- DATA LISTING -
══════════

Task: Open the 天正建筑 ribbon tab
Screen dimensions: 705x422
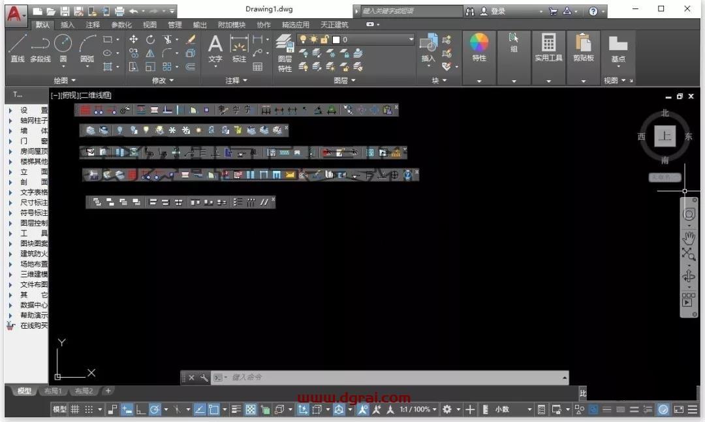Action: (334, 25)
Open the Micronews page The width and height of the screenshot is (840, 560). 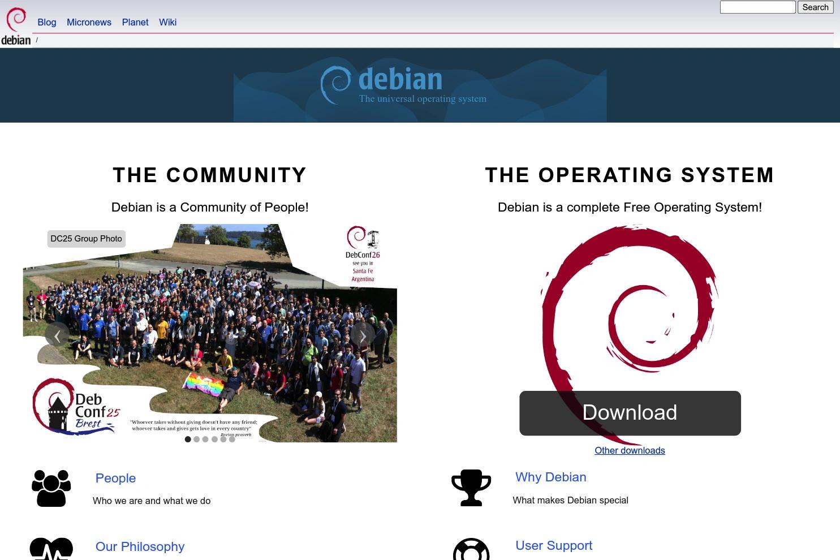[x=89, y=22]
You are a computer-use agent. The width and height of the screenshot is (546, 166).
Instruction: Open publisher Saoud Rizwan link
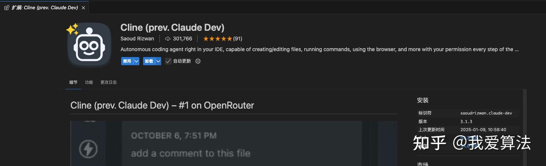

══════════

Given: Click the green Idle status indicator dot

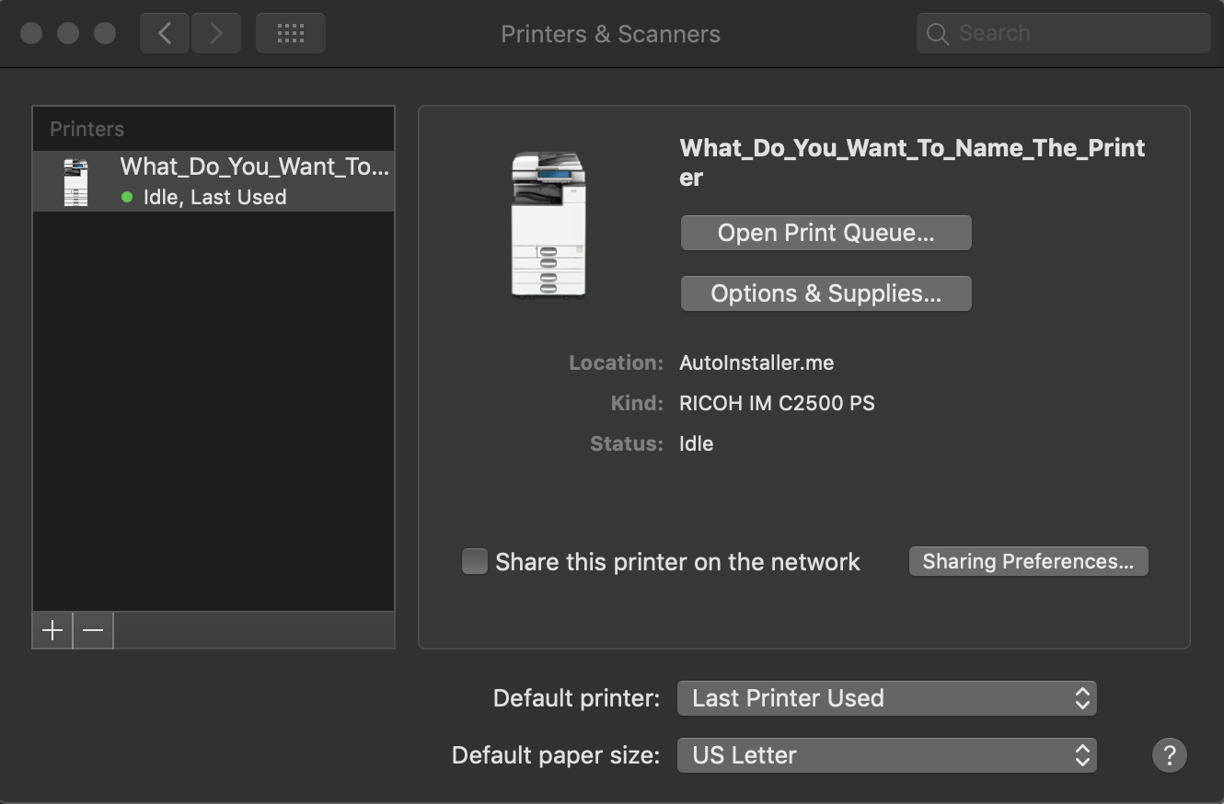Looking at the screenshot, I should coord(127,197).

══════════

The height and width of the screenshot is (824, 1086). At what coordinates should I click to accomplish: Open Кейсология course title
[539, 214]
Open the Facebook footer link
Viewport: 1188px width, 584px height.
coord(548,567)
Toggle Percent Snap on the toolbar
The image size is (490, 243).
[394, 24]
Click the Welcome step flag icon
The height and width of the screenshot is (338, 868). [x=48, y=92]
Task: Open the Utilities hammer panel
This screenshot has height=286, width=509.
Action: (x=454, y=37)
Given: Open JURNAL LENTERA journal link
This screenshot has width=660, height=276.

══════════

- GOAL OF THE EXERCISE -
Could you please find every line of the listing above holding the string "Task" and copy it?

- WRITTEN RESPONSE -
Task: Open the 天正建筑 ribbon tab
Task: Open the Utilities hammer panel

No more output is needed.